Some Introductory Words

I like to contribute in the long run!
probably I won't have much time soon, as I will start my first job as a Data Scientist. But I truly love this general direction. In fact, I was motivated to implement something almost exactly like it myself. And where motivation is, there is time.

My motivation

The last half year I extensively worked with Python's Theano and loved its idea from the very beginning. Soon I got to know many of its drawbacks, where its awesome basic idea of graph-optimization and automatic differentiation are not put straightforward but wrapped in an enormously big code base.

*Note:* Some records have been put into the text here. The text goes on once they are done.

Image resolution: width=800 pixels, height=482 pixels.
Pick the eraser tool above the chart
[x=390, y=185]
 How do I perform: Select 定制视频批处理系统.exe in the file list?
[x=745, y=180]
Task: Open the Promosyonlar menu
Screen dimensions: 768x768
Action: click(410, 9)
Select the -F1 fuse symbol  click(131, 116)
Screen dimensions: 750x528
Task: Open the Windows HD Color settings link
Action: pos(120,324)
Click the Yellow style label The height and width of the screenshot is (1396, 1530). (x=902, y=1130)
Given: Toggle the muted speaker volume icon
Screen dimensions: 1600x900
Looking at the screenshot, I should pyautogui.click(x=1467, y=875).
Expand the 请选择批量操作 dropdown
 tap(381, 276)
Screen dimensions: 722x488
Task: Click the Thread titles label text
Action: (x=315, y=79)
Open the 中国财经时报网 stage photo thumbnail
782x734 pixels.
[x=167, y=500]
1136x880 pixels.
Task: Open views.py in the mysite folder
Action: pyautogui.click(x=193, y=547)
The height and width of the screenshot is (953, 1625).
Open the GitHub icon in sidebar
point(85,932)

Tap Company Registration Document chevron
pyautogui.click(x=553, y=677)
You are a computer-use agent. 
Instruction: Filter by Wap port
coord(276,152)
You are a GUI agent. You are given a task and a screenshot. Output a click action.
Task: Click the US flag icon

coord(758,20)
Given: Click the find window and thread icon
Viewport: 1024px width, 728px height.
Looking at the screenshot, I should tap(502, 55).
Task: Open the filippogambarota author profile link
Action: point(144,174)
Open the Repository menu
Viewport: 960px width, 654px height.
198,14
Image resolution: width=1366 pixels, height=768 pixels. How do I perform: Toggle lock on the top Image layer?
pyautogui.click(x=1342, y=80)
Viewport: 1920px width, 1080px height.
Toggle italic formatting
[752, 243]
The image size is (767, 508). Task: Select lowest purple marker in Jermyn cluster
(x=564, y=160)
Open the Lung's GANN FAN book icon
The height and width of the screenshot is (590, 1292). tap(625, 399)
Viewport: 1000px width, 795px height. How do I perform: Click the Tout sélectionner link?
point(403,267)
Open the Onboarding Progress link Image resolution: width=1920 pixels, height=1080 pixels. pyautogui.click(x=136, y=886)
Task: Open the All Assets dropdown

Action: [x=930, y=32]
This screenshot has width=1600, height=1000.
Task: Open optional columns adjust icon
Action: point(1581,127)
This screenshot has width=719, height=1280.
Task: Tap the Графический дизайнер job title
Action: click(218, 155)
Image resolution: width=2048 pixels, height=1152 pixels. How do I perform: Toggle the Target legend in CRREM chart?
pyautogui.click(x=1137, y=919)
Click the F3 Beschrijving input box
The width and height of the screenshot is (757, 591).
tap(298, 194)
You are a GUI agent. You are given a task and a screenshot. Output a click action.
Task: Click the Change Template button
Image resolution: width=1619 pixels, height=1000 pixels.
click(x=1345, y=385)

The major drawback was that I had to rely on Theano and its C-code, completely. Combining theano with native Python always means that your code is not optimal in terms of performance... I don't like that as it takes away much of the control I would like to have as a programmer. Also the implementation of theano is rather horrible as they have custom Tree-Type with hidden references to another, which makes it really hard to cut, merge, ... (sub)trees. (With tree I just mean Graph).

I wanted to have clear interaction focus on the computation graphs themselves, without giving up control.

Julia

Julia is one of the ideal languages to implement such ideas, as there is no need to compile the graphs into C-code or something (like is done in Python's theano) and thereby taking away much control of the programmer. Instead in Julia everything can be compiled to Julia because of its meta system.

Furthermore, Julia's meta system already gives a default graph structure, which even allows for annotations as far as I understood it (for instance quote println("hello world") end or dump(quote println("hello world") end) already show annotations). As far as I read, julia's llvm even performs certain graph optimizations. Unfortunately I still haven't understood the details here.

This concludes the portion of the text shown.